■ **SUPPLIED TEXT**:
Lisa Salvi is a member of the Advisor Services leadership team and is responsible for Schwab’s Business Consulting and Education offer. Her team develops and manages programs and one-on-one consulting engagements designed to help independent advisors make lasting and significant improvements within their firms by focusing on key business, technology, and cybersecurity issues. Salvi’s team leads the annual RIA Benchmarking Study, the Compensation Study, and programs that support the development of advisor talent through executive education and student initiatives. They also provide insights and tools that help the Advisor Services sales and support teams deliver outstanding client service to independent advisors.
Salvi has more than 16 years of experience working with fee-based advisors. During her 11 years at Schwab, she has held several positions, including Chief of Staff to Bernie Clark, head of Advisor Services. Salvi holds a bachelor’s degree from the University of California, Los Angeles, and the Series 7 and 24 licenses.
I spoke with Lisa at the Schwab IMPACT® conference on October 29.
What is the role of the Business Consulting and Education team? How do you work with advisors?
Our team’s vision is to help advisors make significant and lasting improvements within their firms on the things that matter to them. Through our consulting work, we help them on topics like developing a strategic business plan, growth strategies, creating a referral culture, transitions, cybersecurity and technology. We have a new program launching that will help them redesign a workflow within their firm using some design theory. Often a big topic is how to supercharge growth, but we also want to help advisors with day-to-day aspects of running their businesses.
What are Schwab’s “Guiding Principles for Advisory Firm Success” and why did Schwab create those principles?

■ **PROMPT 1**: List the consulting topics that the Lisa Salvi interview says the team helps advisors with.

■ **Raw records**:
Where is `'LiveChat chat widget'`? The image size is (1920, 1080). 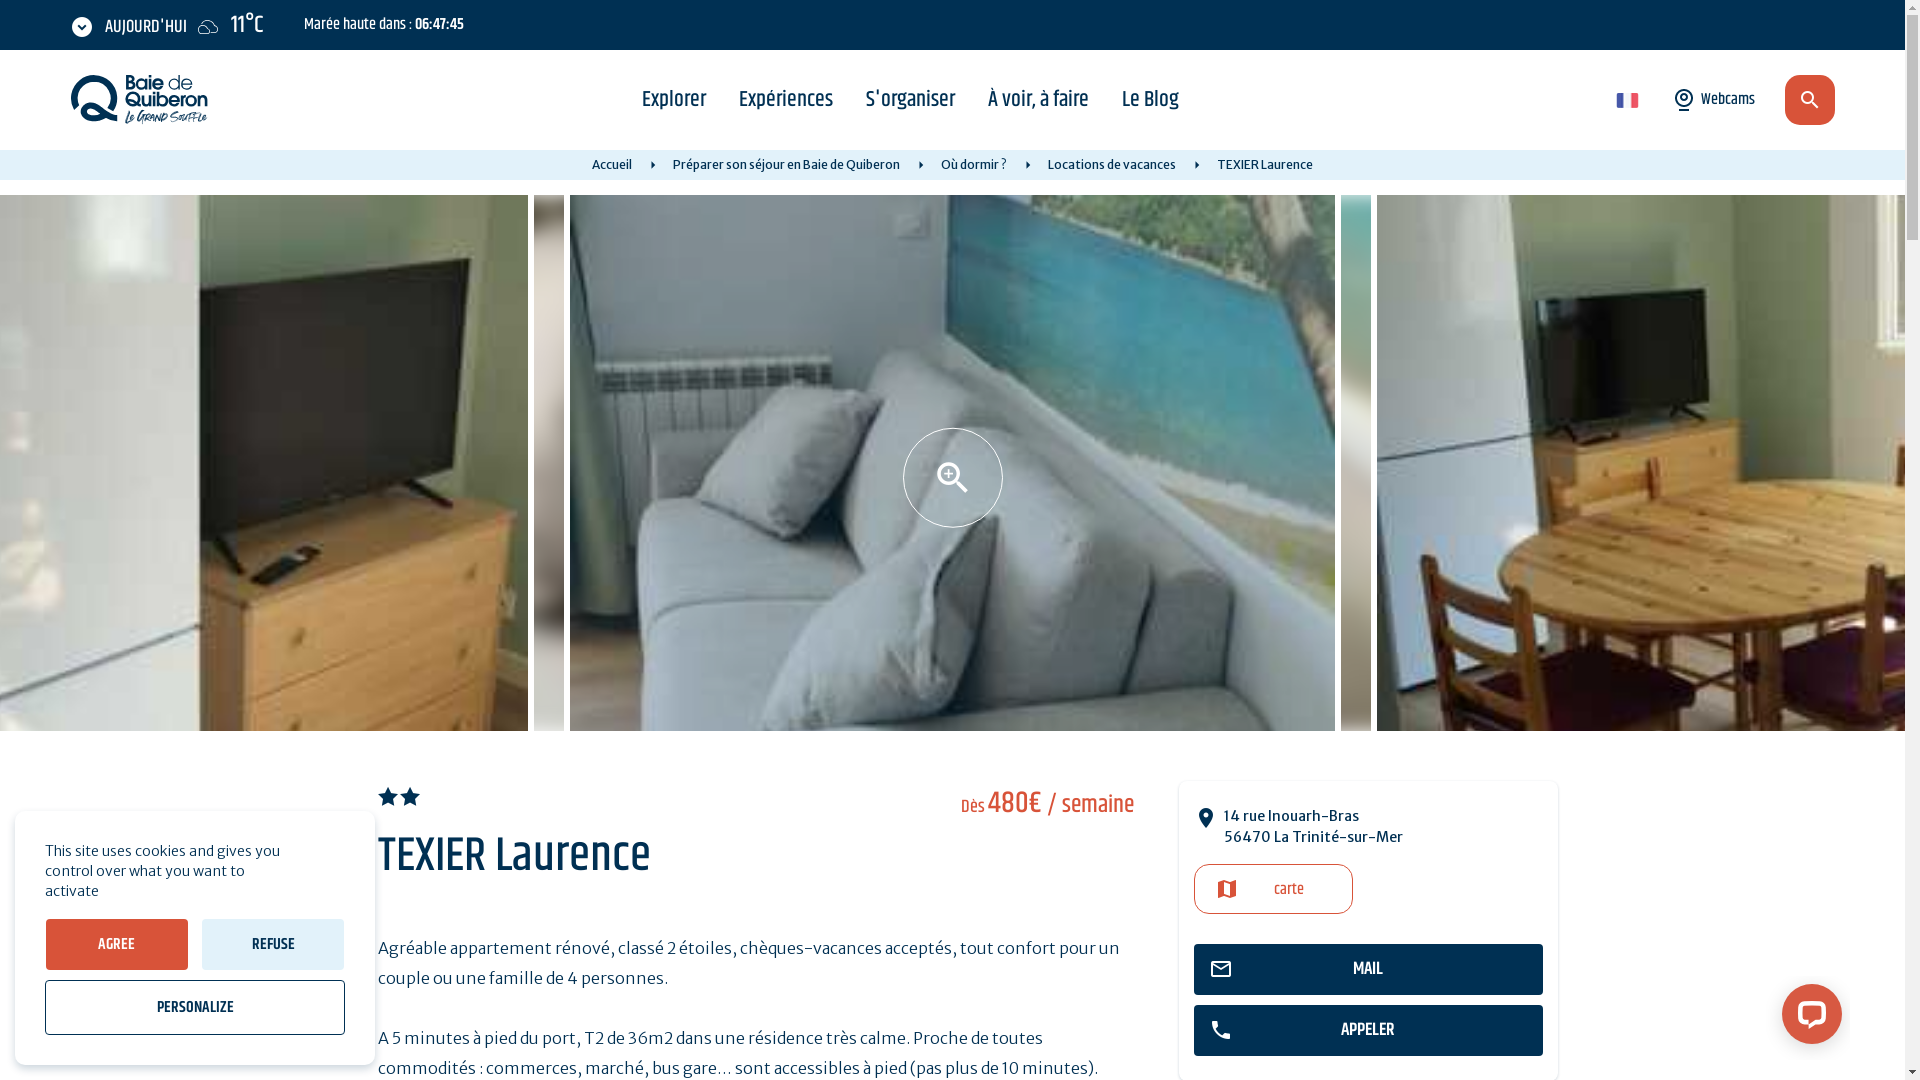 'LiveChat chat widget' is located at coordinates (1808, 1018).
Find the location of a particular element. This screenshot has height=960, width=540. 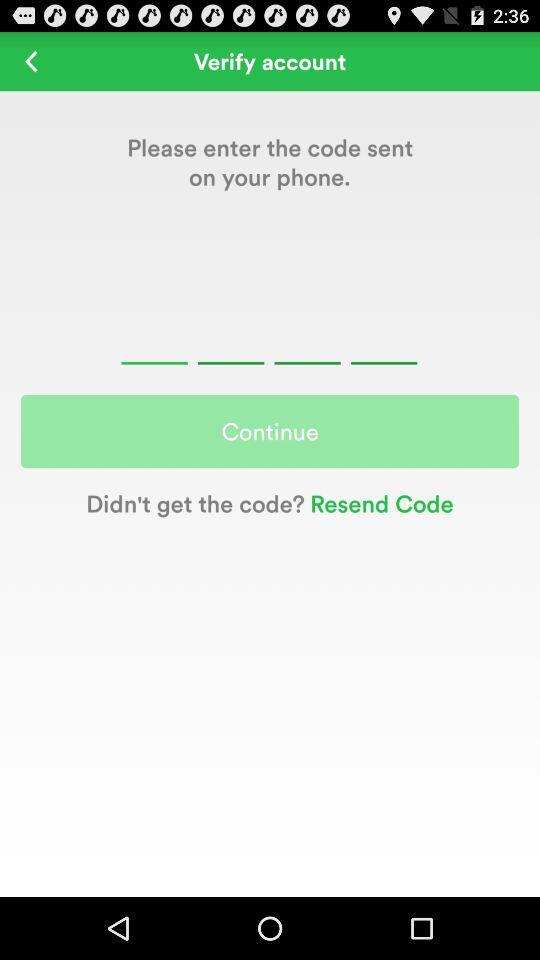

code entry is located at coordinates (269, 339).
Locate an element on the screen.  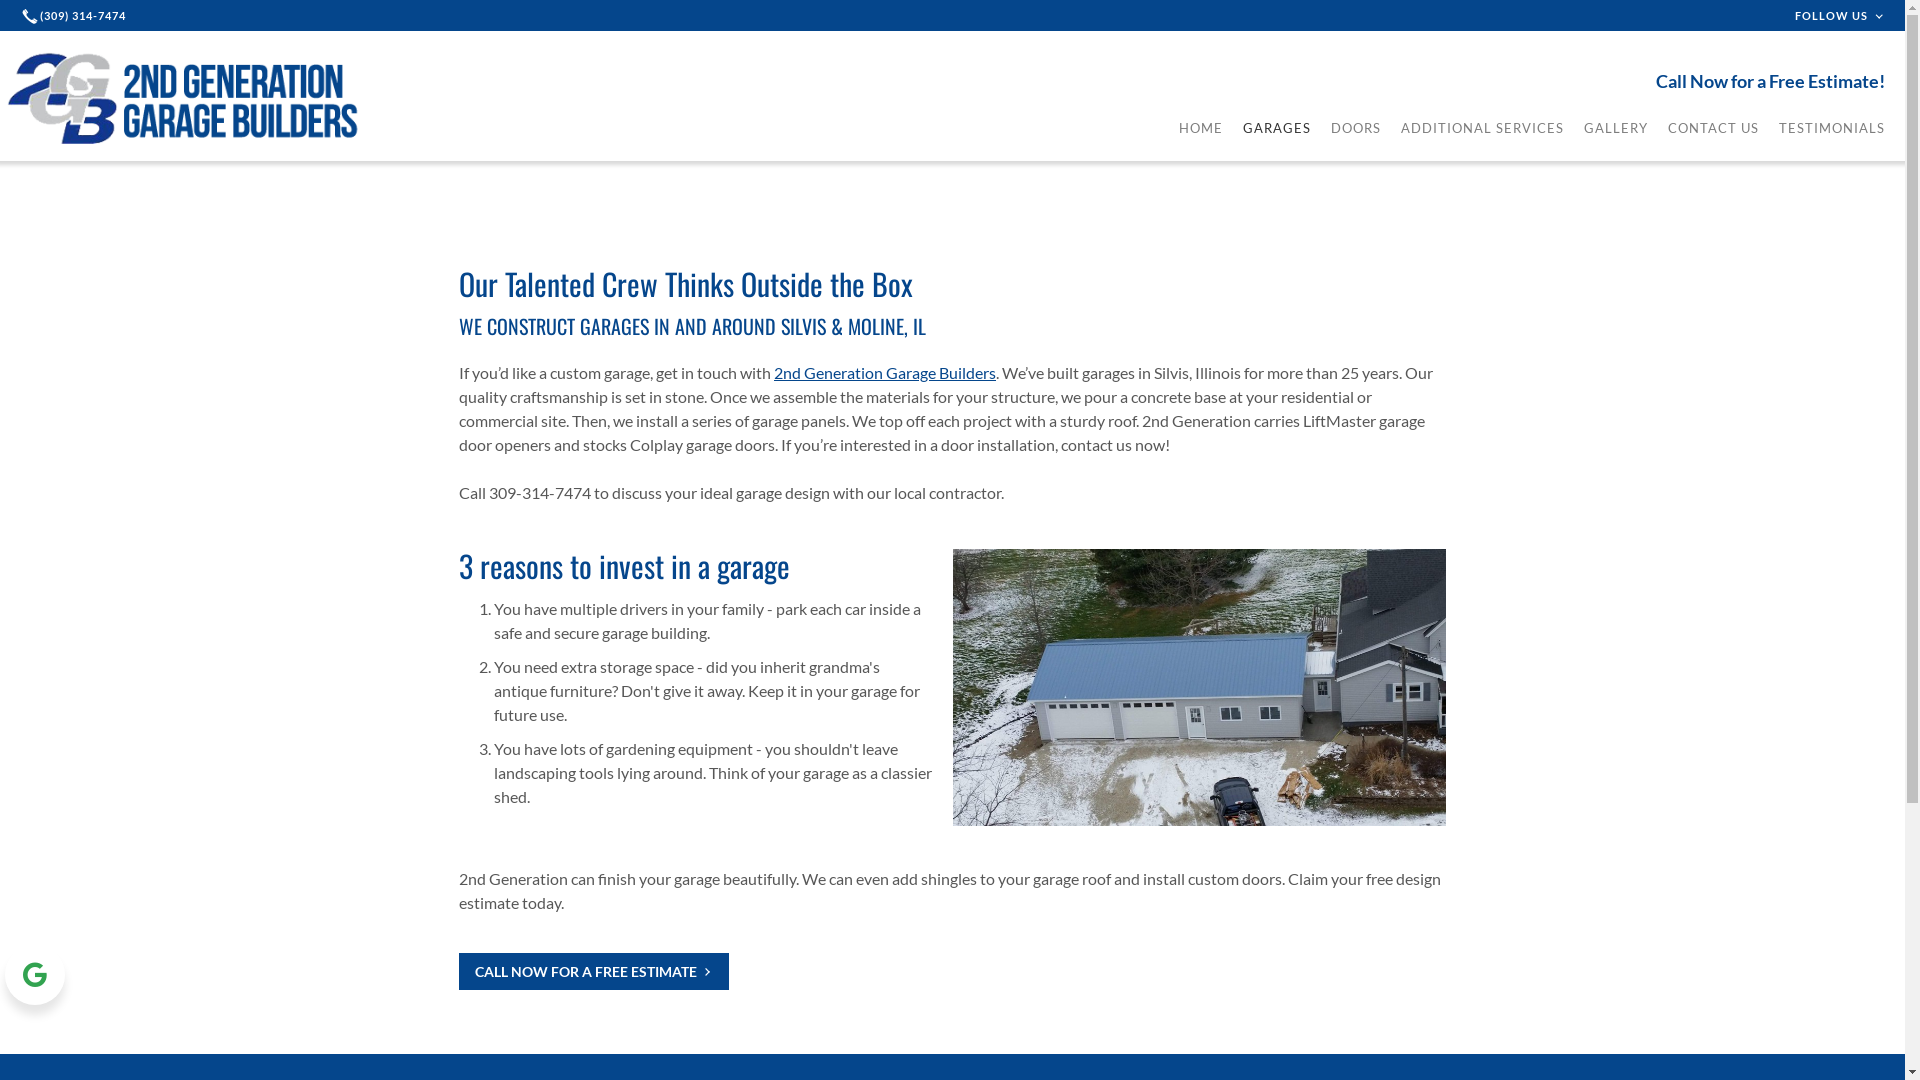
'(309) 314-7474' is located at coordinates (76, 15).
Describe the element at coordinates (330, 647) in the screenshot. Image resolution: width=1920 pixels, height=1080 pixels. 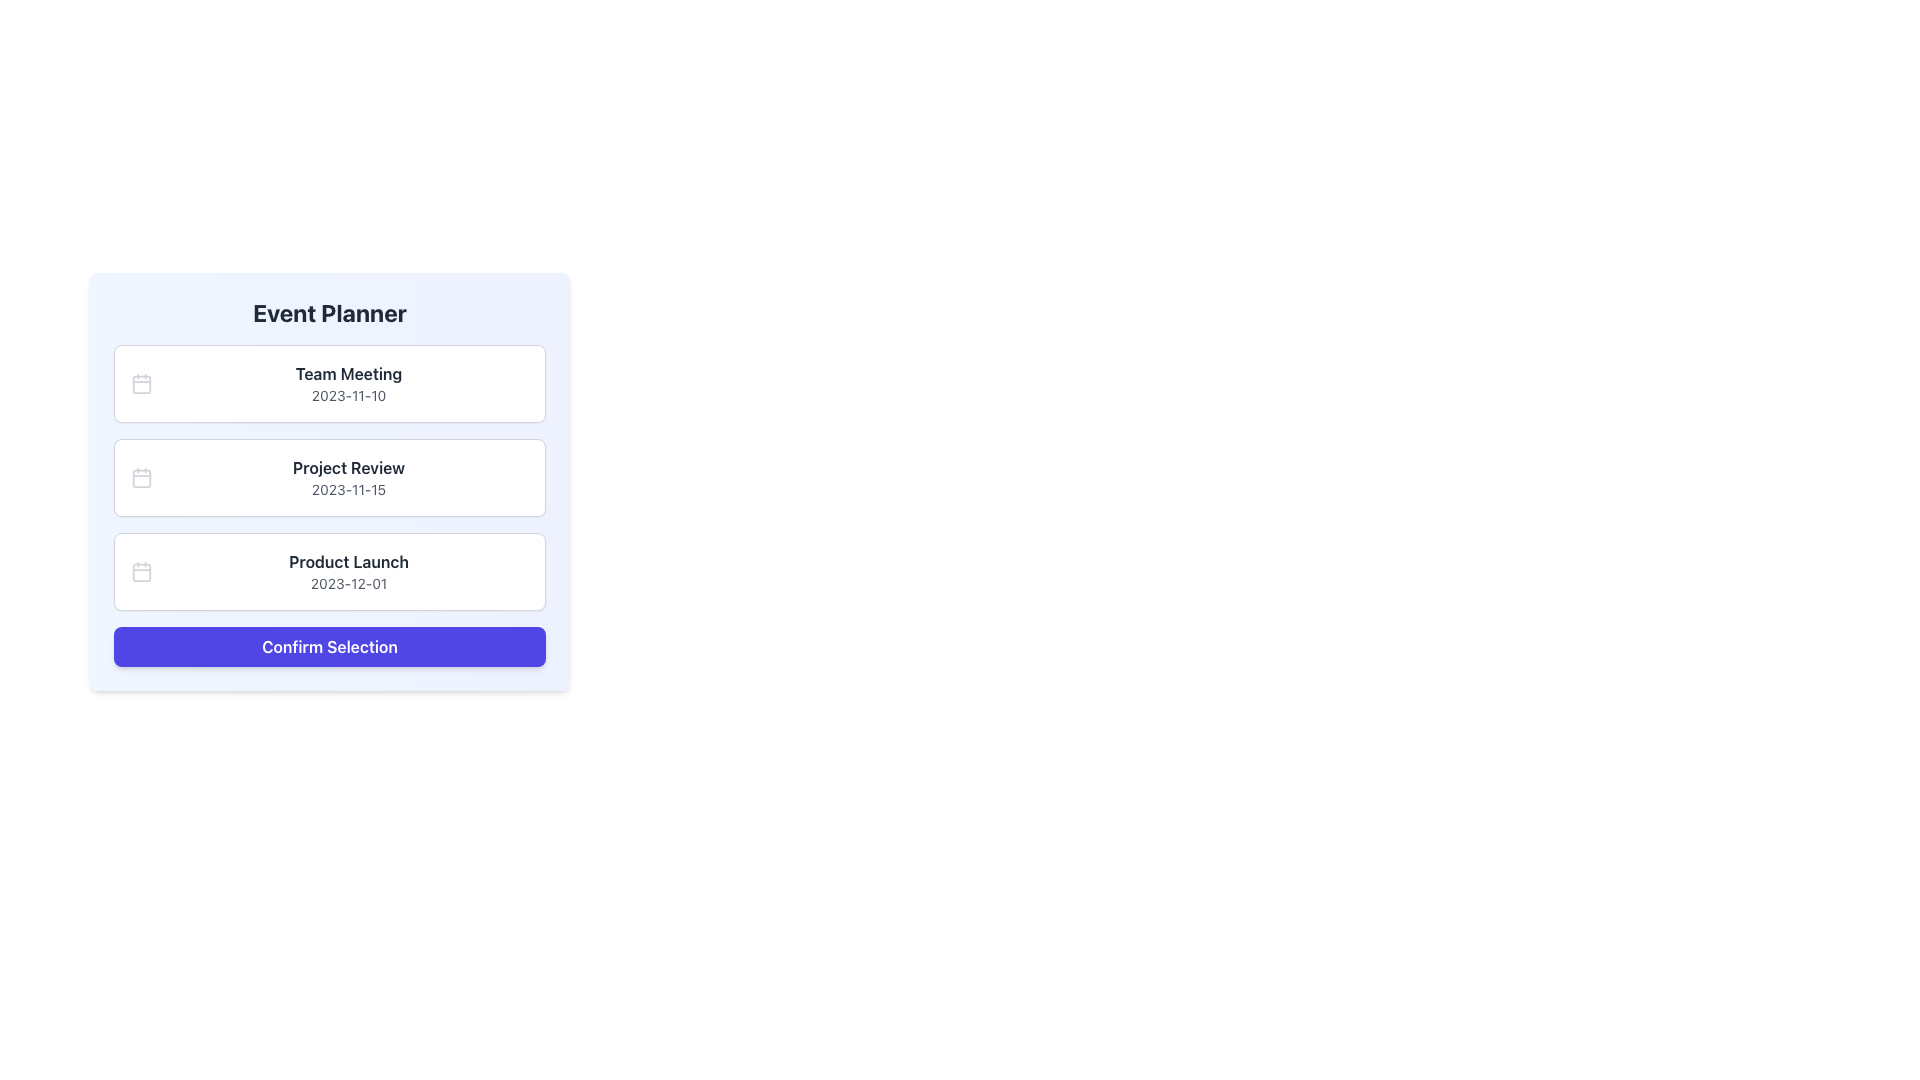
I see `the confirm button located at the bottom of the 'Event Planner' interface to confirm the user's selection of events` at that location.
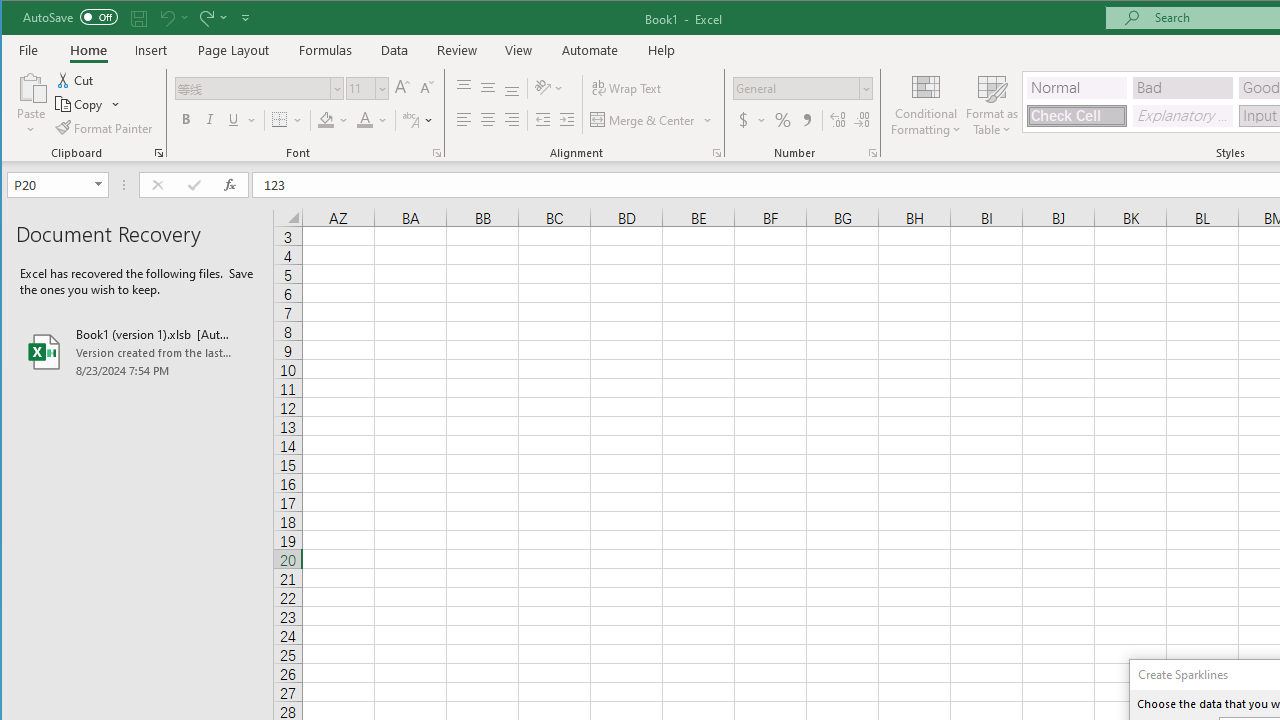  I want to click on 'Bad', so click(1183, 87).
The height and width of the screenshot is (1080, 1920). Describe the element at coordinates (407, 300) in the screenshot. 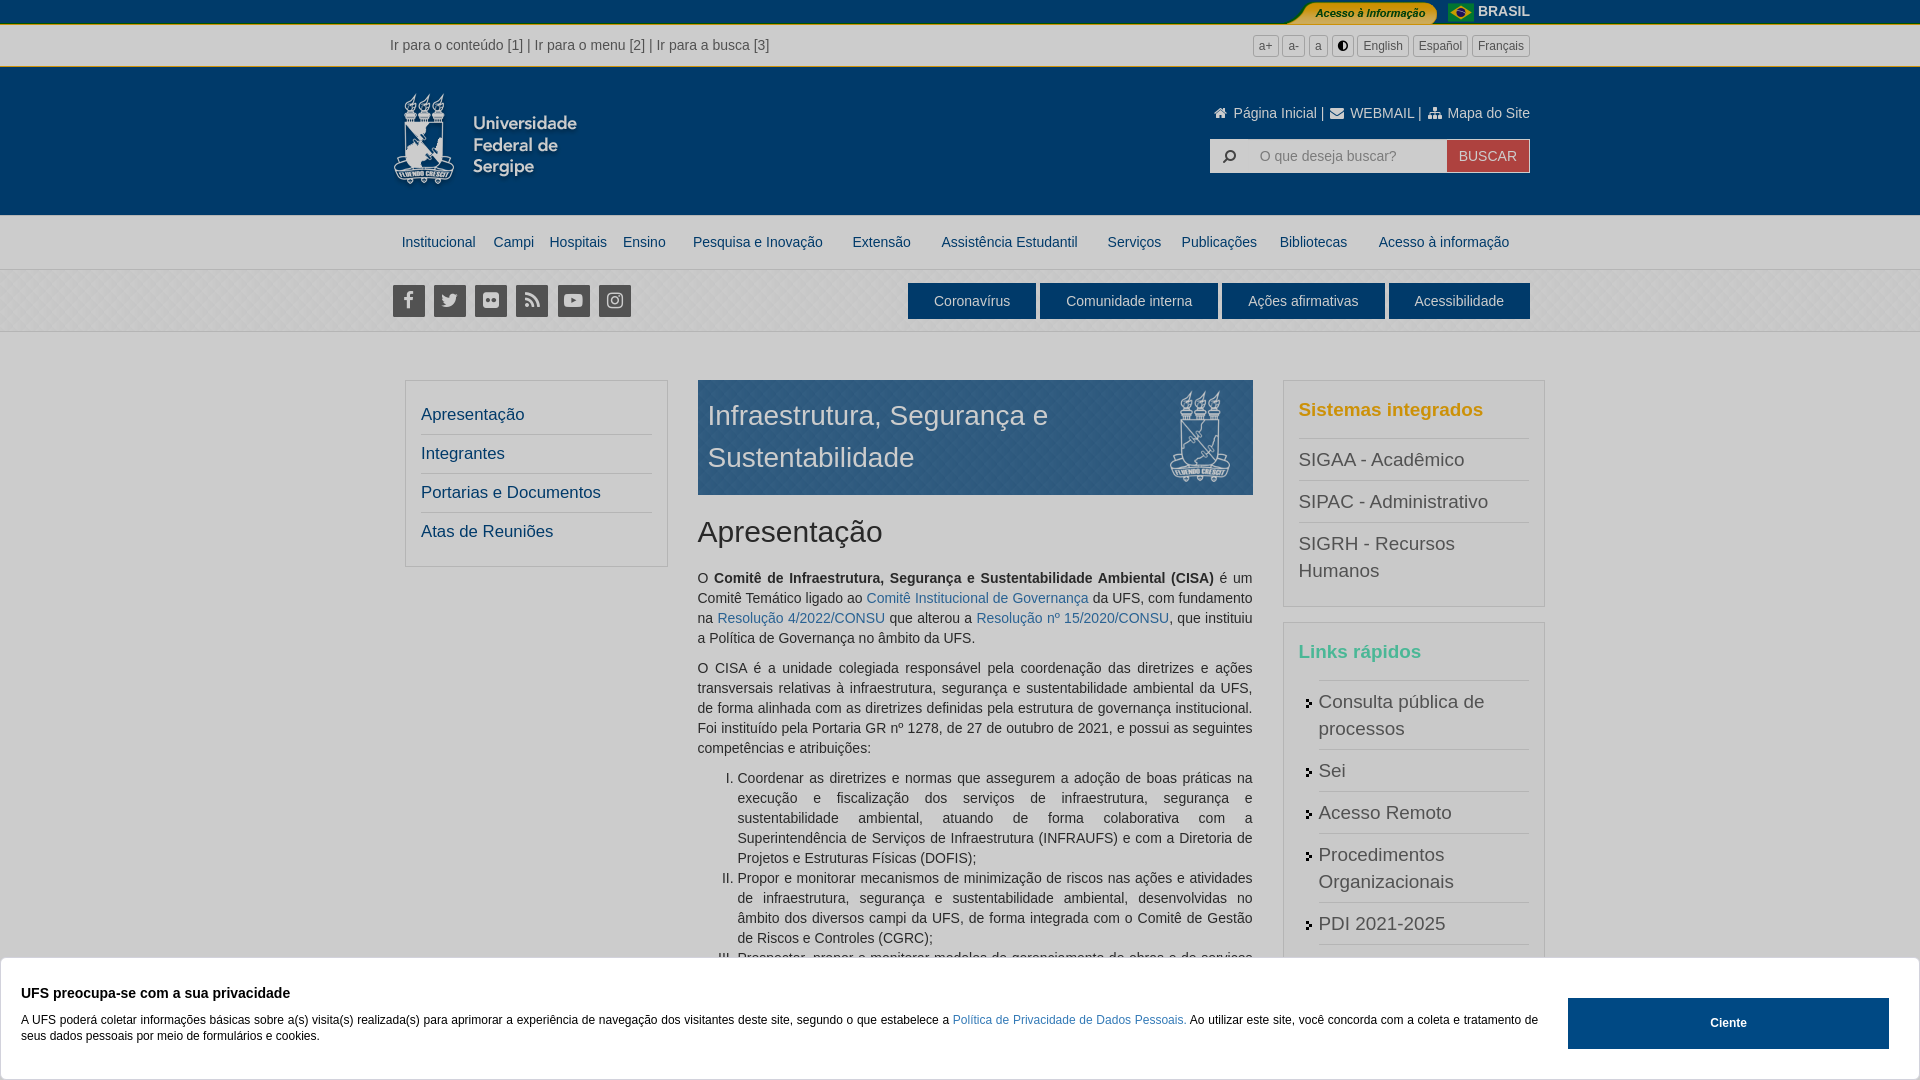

■ **PROMPT 2**: Convert the listing into a JSON list of strings, one string per line with blank lines omitted, starting at the line that contains "Describe the element at coordinates (330, 647)" and ending at the last line of the listing. Leave the pictures out of the result.

■ **EXPECTED ANSWER 1**:
- developing a strategic business plan
- growth strategies
- creating a referral culture
- transitions
- cybersecurity
- technology

■ **EXPECTED ANSWER 2**:
[
  "Describe the element at coordinates (330, 647) in the screenshot. Image resolution: width=1920 pixels, height=1080 pixels. ",
  "I see `the confirm button located at the bottom of the 'Event Planner' interface to confirm the user's selection of events` at that location.",
  "  I want to click on 'Bad', so click(1183, 87).",
  "The height and width of the screenshot is (1080, 1920). Describe the element at coordinates (407, 300) in the screenshot. "
]